Pernyataan Wakil Presiden Jusuf Kalla yang seakan membenarkan sikap Menteri Tedjo semakin memperlihatkan ketidaknetralan pemerintah. Kalla seharusnya bisa membedakan posisinya sebagai tokoh Golkar dan sebagai pejabat negara. Sebagai tokoh partai, ia bisa berpolitik. Tapi ia tidak boleh menggunakan kekuasaannya untuk mempengaruhi proses politik di partai. Campur tangan pemerintah justru akan memperkeruh konflik antara kubu Aburizal dan kubu Agung Laksono di Partai Golkar.
Perseteruan itu meruncing setelah kubu Agung mengambil alih rapat pleno di kantor Partai Golkar di Slipi, Jakarta. Wakil Ketua Umum Golkar ini juga membentuk presidium penyelamat partai sekaligus memecat Aburizal dari jabatan ketua umum partai. Perubahan kepengurusan ini kemudian dilaporkan ke Kementerian Hukum.
Agung pun menetapkan Musyawarah Nasional Golkar diselenggarakan sesuai dengan jadwal semula, yakni Januari 2015. Keputusan ini berbeda dengan rencana kubu Aburizal, yang akan segera menggelar munas pada 30 November di Bali.
Menteri Tedjo, yang berkeberatan atas penyelenggaraan Munas Golkar di Bali, khawatir akan adanya kekacauan atau kerusuhan yang bisa mengganggu aktivitas pariwisata. Alasan ini terkesan mengada-ada. Justru pemerintah harus menjaga agar tidak ada aksi anarkistis dalam pertemuan itu. Sebagai pejabat pemerintah, seharusnya Tedjo menjamin kebebasan kelompok mana pun untuk mengadakan pertemuan.
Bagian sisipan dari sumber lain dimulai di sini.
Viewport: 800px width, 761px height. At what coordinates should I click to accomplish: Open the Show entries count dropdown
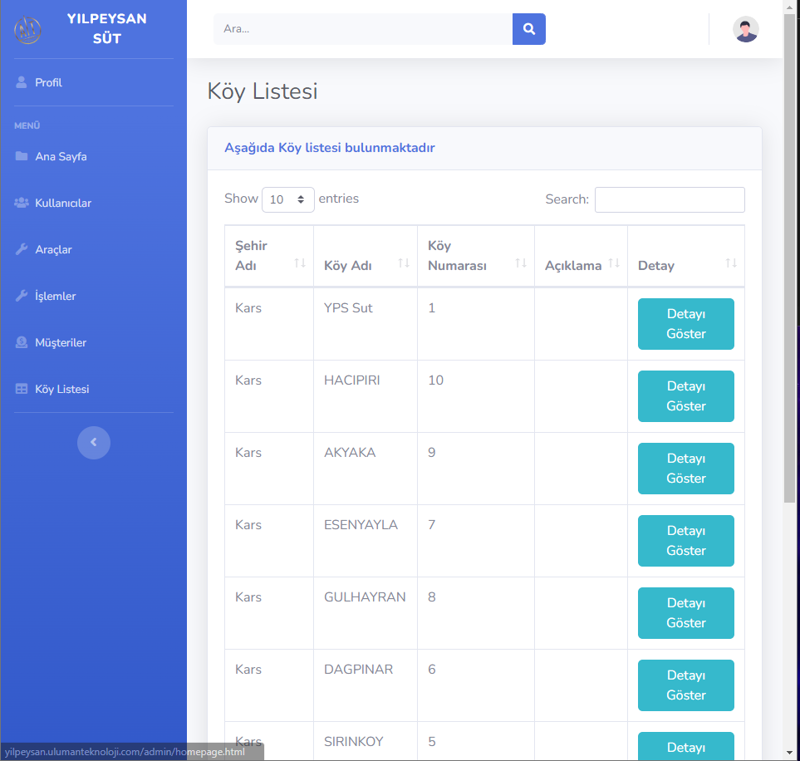click(x=288, y=200)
Sikap yang sama juga diberlakukan terhadap kubu Agung Laksono, yang akan mengadakan munas pada Januari 2015. Pemerintah tidak bisa melarang kegiatan ini, bahkan harus menjaga kelompok Agung dari kemungkinan diganggu oleh kubu Aburizal Bakrie.
Sesuai dengan Undang-Undang Partai Politik, pemerintah tidak bisa menggunakan fungsinya sebagai pemberi legalitas kepengurusan ketika partai sedang bertikai. Artinya, kepengurusan yang disodorkan oleh Agung kepada Menteri Hukum tak bisa dijadikan pegangan. Konflik itu lebih baik diselesaikan sendiri oleh partai. Jika tidak menemukan titik temu secara politik, kelompok yang bertikai bisa membawa masalah ini ke pengadilan.
Pemerintah Joko Widodo-Jusuf Kalla memang membutuhkan sokongan partai untuk menambah kekuatan politiknya di parlemen. Perubahan kepemimpinan di Golkar yang kini beroposisi terhadap pemerintah memungkinkan partai ini berubah haluan. Tapi para petinggi pemerintah sebaiknya menahan diri dengan tidak mencampuri urusan internal partai seperti sering terjadi pada era Orde Baru. Demokrasi akan rusak bila pola lama dipraktekkan lagi.